Driftmetal
Segment One
J.C. Staudt
Driftmetal is a work of fiction. Names, characters, organizations, places, events, and incidents either are products of the author’s imagination or are used fictitiously. Any resemblance to actual persons, living or dead, events, or locales is entirely coincidental.
Copyright © 2015 J.C. Staudt
All rights reserved.
Edition 1.0
To the Legendary Heroes of Cataclysmic Fire, for always adventuring.
Contents
Title Page
Copyright
Dedication
Chapter 1
Chapter 2
Chapter 3
Chapter 4
Chapter 5
Chapter 6
Chapter 7
Chapter 8
Chapter 9
Chapter 10
Afterword
1
I opened my leg and dug around inside, trying to figure out what was wrong with the blasted thing. If I didn’t get a reflex response soon, the battered old hovercell in which I was imprisoned was going to carry me down to the Churn and get shredded like a tin can in a blender. Gilfoyle’s thugs had roughed me up pretty good, ripping out my insides like they wanted to sell me for spare parts, and what was left of me was not cooperating.

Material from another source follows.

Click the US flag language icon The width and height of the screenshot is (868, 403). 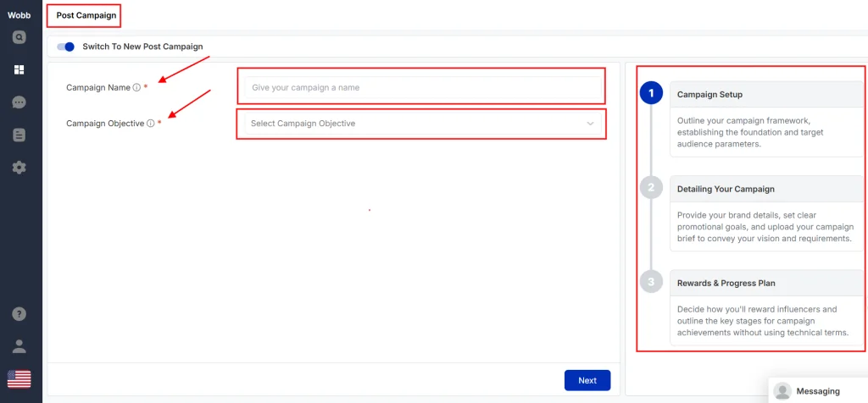(x=19, y=378)
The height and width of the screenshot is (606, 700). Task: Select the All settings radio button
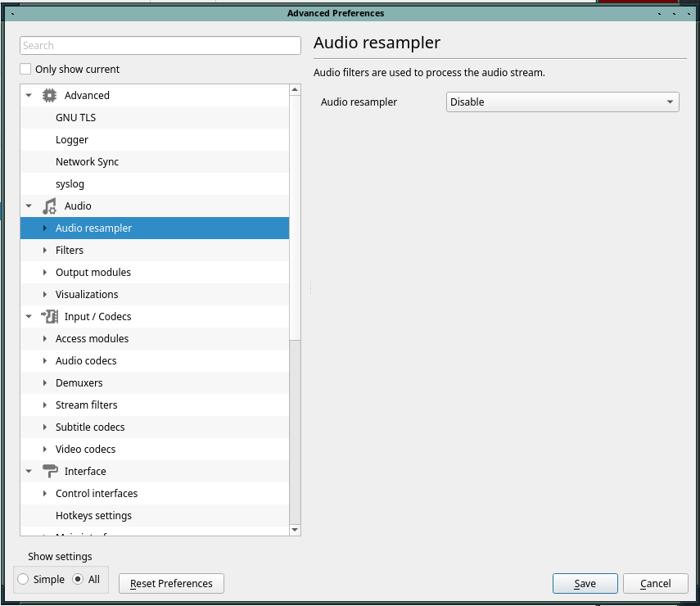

I should start by telling you that centuries ago, this world shattered, leaving its core raw and exposed. I don’t know why it happened, or how, but chunks of land have been floating through the skies on veins of driftmetal ever since. One of those chunks, a drift-town called Bannock, was getting away from me. I could still see the big floater gliding along in the skyward realm like a storm cloud, its rocky black edges haloed in the yellowy shimmer of street lamps. I wanted to be up there again, enjoying myself at the tavern, floating away with the biggest haul of my life. That haul would’ve brought in enough chips to make my mom blush and my dad question why he’d ever doubted me.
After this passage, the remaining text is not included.